Paul Bishop (born 5 July 1967) is an English former professional rugby league footballer who played for Warrington, Cronulla Sharks, St Helens, Gold Coast Seagulls and Halifax.

Early life
Born in England, Bishop moved to Australia at an early age when his father, Tommy Bishop, signed for Cronulla Sharks in 1969. When his father returned to England in the early 1980s, Bishop played junior rugby league for Thatto Heath. On his 17th birthday, he was signed by Warrington.

Playing career

Warrington
Bishop made his debut for Warrington in October 1984, scoring a try and kicking seven goals in a 42–30 win against Workington Town.

On 11 May 1986, in the semi-final of the 1985–86 Rugby League Premiership, Bishop scored a record-equalling five drop goals in a 23–10 win against Wigan.

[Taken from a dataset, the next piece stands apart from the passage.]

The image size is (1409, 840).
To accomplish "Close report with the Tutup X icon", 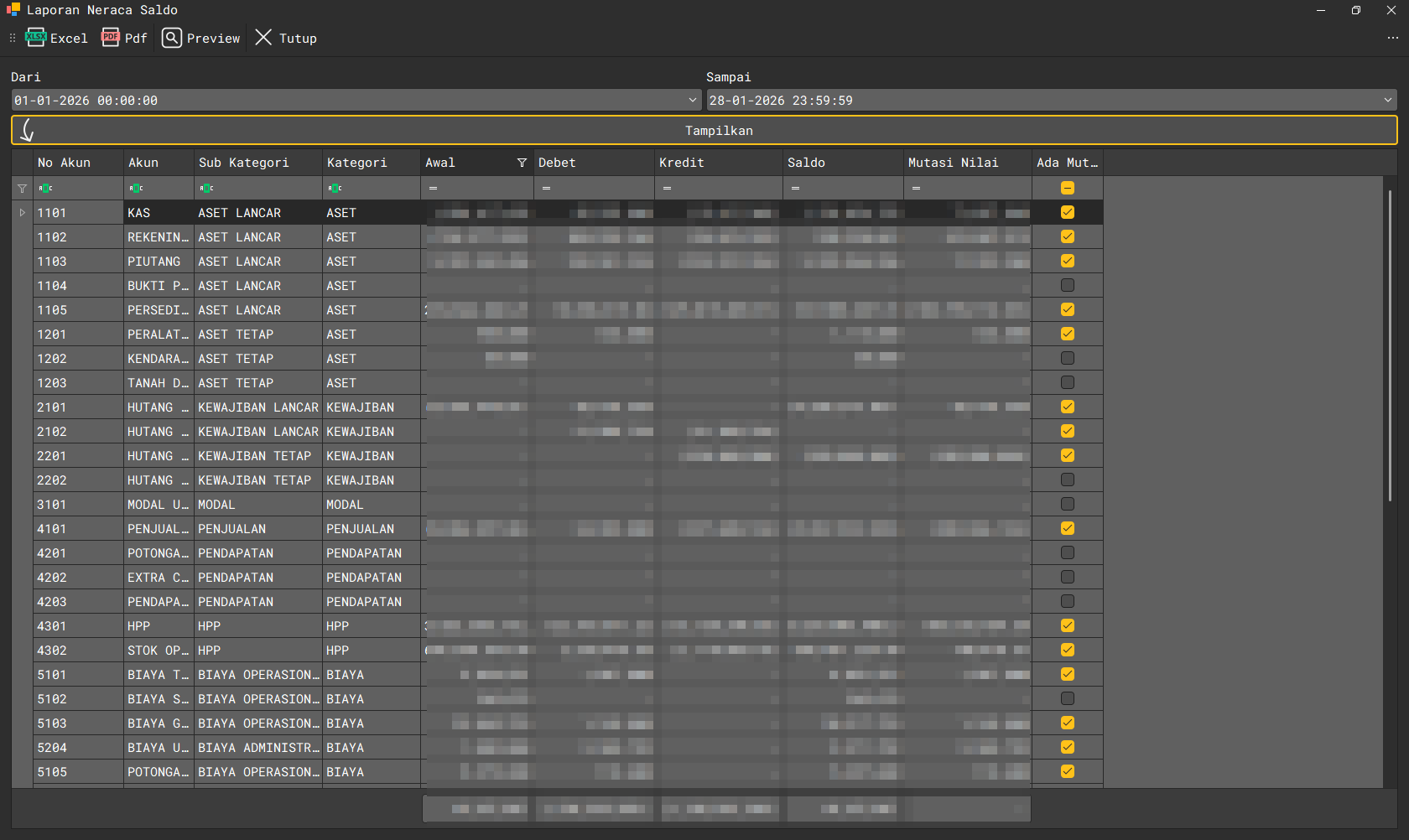I will 263,38.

A week later in the final, he scored a try and five conversions in a 38–10 win against Halifax. He also played in the 1986–87 Rugby League Premiership final the following year, but were this time defeated by Wigan.

He then spent parts of the next two seasons in Australia, making 13 first grade appearances for Cronulla Sharks in the 1988 and 1989 NSWRL seasons.

Bishop played at scrum-half for Warrington in the 1990 Challenge Cup final, but the team were defeated 14–36 by Wigan. He made his final appearance for the club in October 1990.

St Helens
Bishop joined St Helens in 1990. He played in the Challenge Cup for the second consecutive year in 1991, but was once again a losing finalist against Wigan.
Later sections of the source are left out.